Administration

FBI sought to interview 31-year-old Trump aide: NYT

The FBI this week sought to interview a 31-year-old former Trump aide as part of its investigation into the Jan. 6, 2021, attack on the U.S. Capitol, according to The New York Times.

FBI agents in Florida attempted to interview William Russell, who served as a special assistant and the deputy director of presidential advance operations in the White House under former President Trump and continued working with Trump after he left office.

Russell has not yet been interviewed, the Times reported, citing people familiar with the matter. But it signals that federal investigators are inching closer to Trump’s personal orbit of advisers and confidantes.

The Department of Justice (DOJ) is probing the Jan. 6 attack on the Capitol and Trump’s efforts to overturn the 2020 election in his favor. It has also formed a grand jury for the case.

Last month, the DOJ subpoenaed former White House counsel Pat Cipollone, who testified before the House select committee investigating the Jan. 6 attack that he had concerns about how Trump responded on the day of the riot at the U.S. Capitol.


House lawmakers on the committee argued in a series of hearings over the summer that Trump pushed forward a variety of schemes to stay in power, including pressuring state officials to swing the election in his favor and pushing former Vice President Mike Pence to not certify the election results.

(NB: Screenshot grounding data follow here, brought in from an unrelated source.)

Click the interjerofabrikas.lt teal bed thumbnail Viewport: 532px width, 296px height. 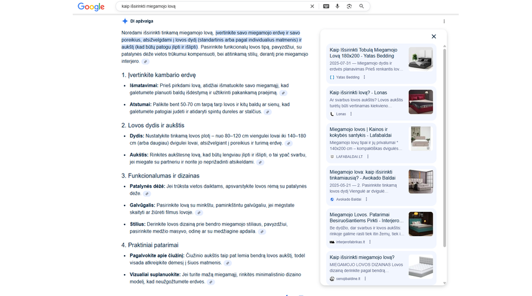(x=420, y=224)
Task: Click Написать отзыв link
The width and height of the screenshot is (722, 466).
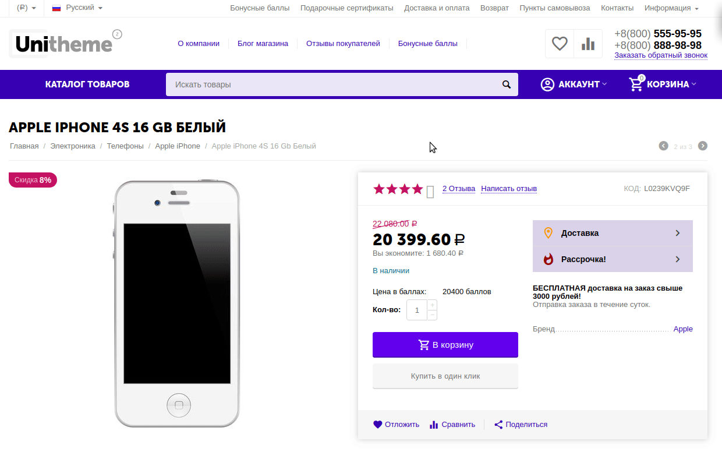Action: (x=509, y=189)
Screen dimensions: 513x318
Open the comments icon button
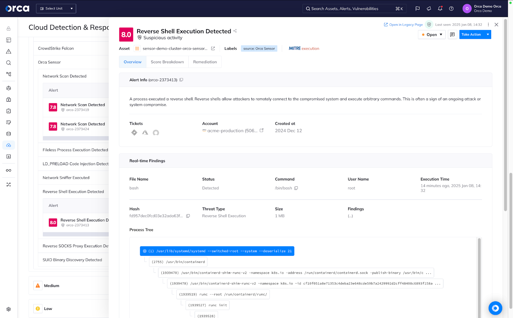click(452, 35)
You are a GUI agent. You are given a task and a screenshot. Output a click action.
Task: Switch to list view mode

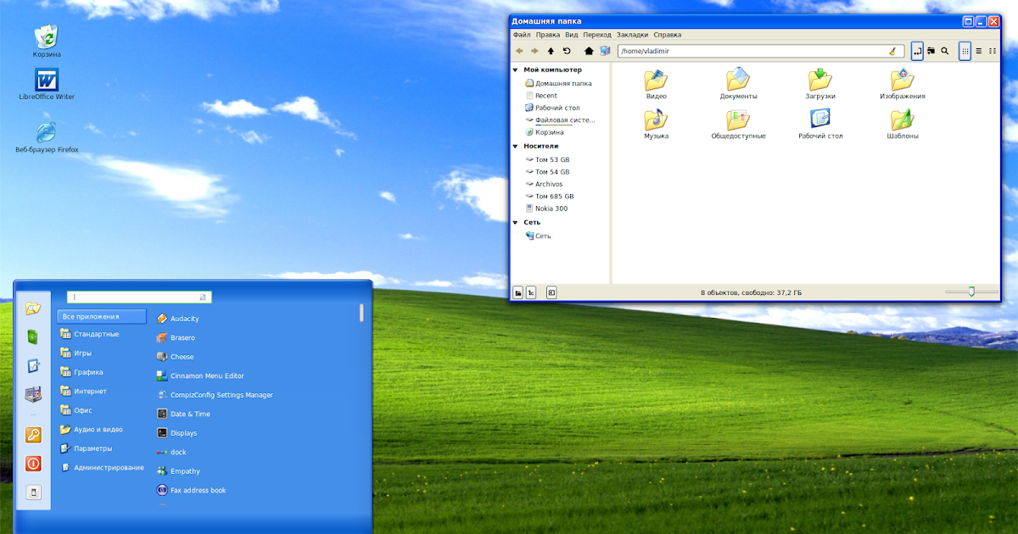click(978, 51)
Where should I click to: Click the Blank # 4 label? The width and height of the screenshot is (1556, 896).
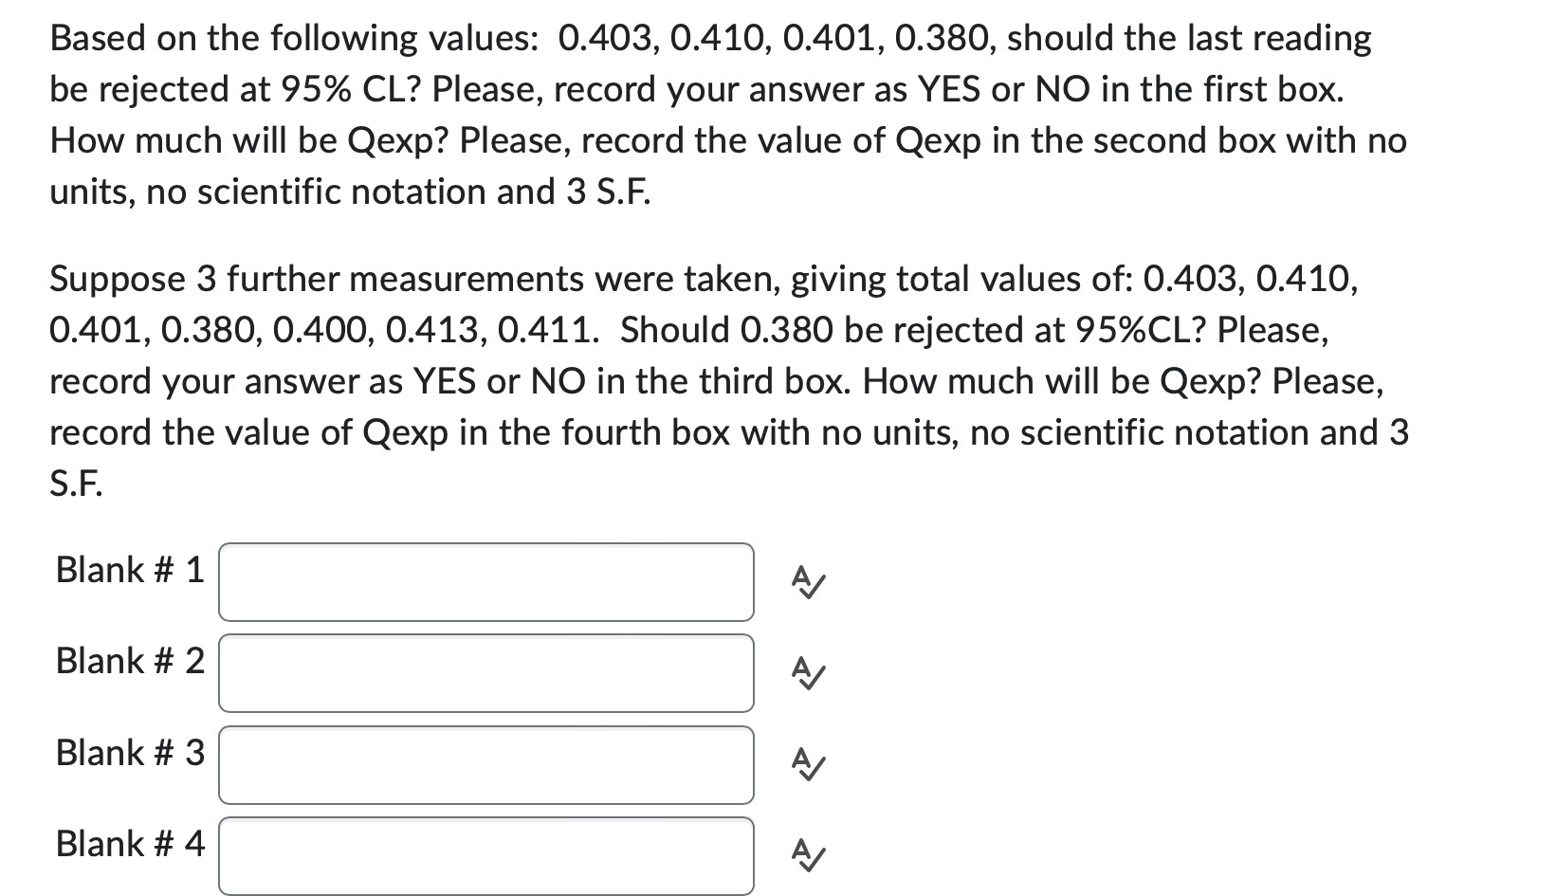click(x=129, y=843)
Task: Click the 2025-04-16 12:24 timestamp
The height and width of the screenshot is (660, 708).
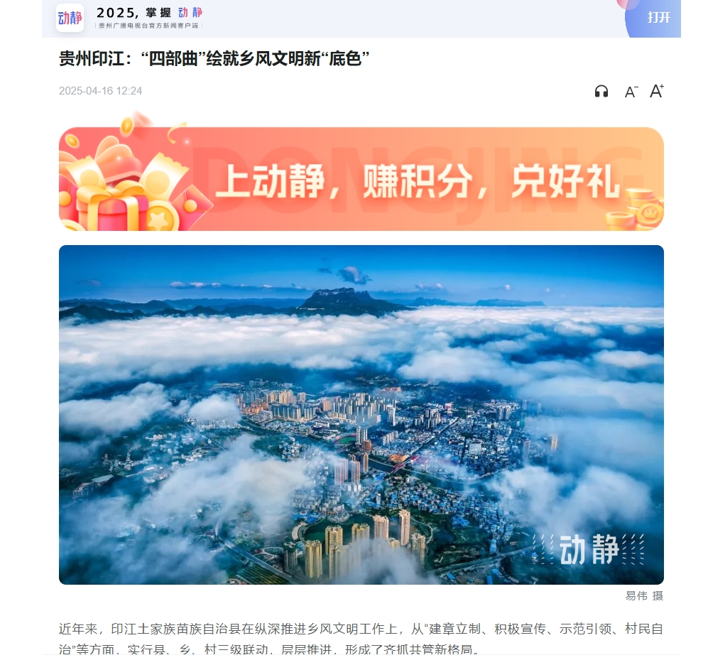Action: point(100,91)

When Pence declined, Trump encouraged rioters to storm the Capitol, the House committee argued, and sat idly by for hours as his supporters clashed with police.

The House committee in July announced it had turned over 20 depositions to the DOJ.

The DOJ grand jury, which has considerably more legal power than the House committee, appears to still be in a fact-gathering and investigatory stage, and it’s unclear what charges, if any, will be brought against the former president as a result of the probe.

DOJ investigators executed search warrants on both former Trump attorney John Eastman and Jeffrey Clark, the former Justice Department assistant attorney general.

The DOJ has also brought two former Pence aides before the grand jury.